• PETUNJUK TUGAS: Tuliskan kembali bagian kutipan tentang arsitek perempuan dari "Fenomena meningkatnya proporsi" sampai "dalam catatan saya.", dan ganti setiap "diskusi" dengan "perbincangan".

• KUTIPAN TEKS:
▼▼▼

DUNIA arsitektur di Bali saat ini sangat semarak dengan banyaknya proyek berbagai skala dibangun. Di tepian pegunungan Kintamani, sepanjang alur sungai di Sidemen, di kawasan padat Ubud menyebar hingga pelosok, dan jangan ditanya kawasan tepian pantai. Bangunan besar dan kecil dengan desain-desain unik dan menarik bertebaran bak jamur di musim hujan. Siapa yang merancang? Ada berapa arsitek perempuan yang terlibat dalam proses perwujudannya?
Sebuah diskusi menarik tersaji di Uma Seminyak dalam acara MBloc Design Week dengan tema “Arsitek Perempuan”. Pembicaraan ini muncul ke permukaan setelah melihat data jumlah arsitek perempuan yang berpraktik ternyata jauh di bawah lawan jenisnya. Ini menjadi semakin menarik jika kita melihat jumlah mahasiswi arsitektur di beberapa perguruan tinggi justru lebih dominan dibandingkan dengan mahasiswa.
Fenomena meningkatnya proporsi mahasiswi ini terjadi dalam tiga atau empat tahun terakhir, bahkan di beberapa perguruan tinggi jumlahnya melampaui mahasiswa. Akan tetapi, saat kita melihat data setelah mereka tamat, jumlah arsitek pria justru sangat dominan. Maka muncul pertanyaan, ke mana perginya para arsitek perempuan?
Terdapat 5 arsitek perempuan—dan saya sendiri terjebak, menjadi satu-satunya narasumber pria—dalam diskusi tersebut. Alih-alih memberi banyak pandangan, saya memilih untuk lebih banyak mendengar, karena juga penasaran dengan pertanyaan tentang menghilangnya arsitek perempuan. Berikut adalah rangkuman dari diskusi yang ada dalam catatan saya.
Arsitek perempuan bicara tentang kesetaraan gender di dunia arsitektur | Foto: Gede Maha Putra
Selama ini kita mengenal ada dua kubu besar rumpun keilmuan, yaitu eksakta dan sosial. Ini berakar jauh hingga ke penjurusan pada saat kita di bangku Sekolah Menengah Atas dengan dua jurusan IPA dan IPS. Akibatnya, bidang desain ada di posisi liminal, ia bukan di eksakta dan juga bukan di sosial.

▲▲▲

• SEGMEN DATA:
▼▼▼

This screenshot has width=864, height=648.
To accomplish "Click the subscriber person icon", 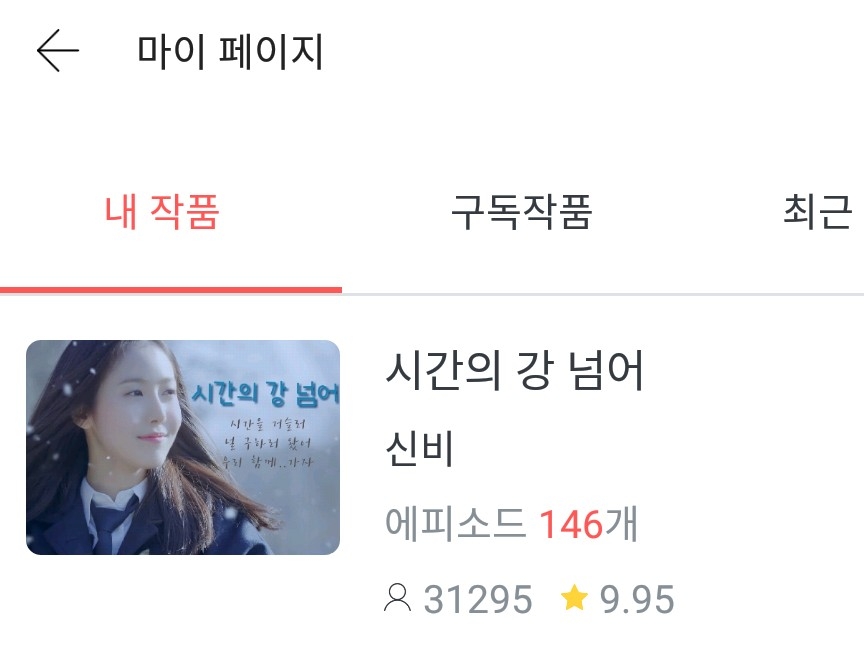I will [397, 598].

▲▲▲

• JAWABAN TUGAS:
Fenomena meningkatnya proporsi mahasiswi ini terjadi dalam tiga atau empat tahun terakhir, bahkan di beberapa perguruan tinggi jumlahnya melampaui mahasiswa. Akan tetapi, saat kita melihat data setelah mereka tamat, jumlah arsitek pria justru sangat dominan. Maka muncul pertanyaan, ke mana perginya para arsitek perempuan?
Terdapat 5 arsitek perempuan—dan saya sendiri terjebak, menjadi satu-satunya narasumber pria—dalam perbincangan tersebut. Alih-alih memberi banyak pandangan, saya memilih untuk lebih banyak mendengar, karena juga penasaran dengan pertanyaan tentang menghilangnya arsitek perempuan. Berikut adalah rangkuman dari perbincangan yang ada dalam catatan saya.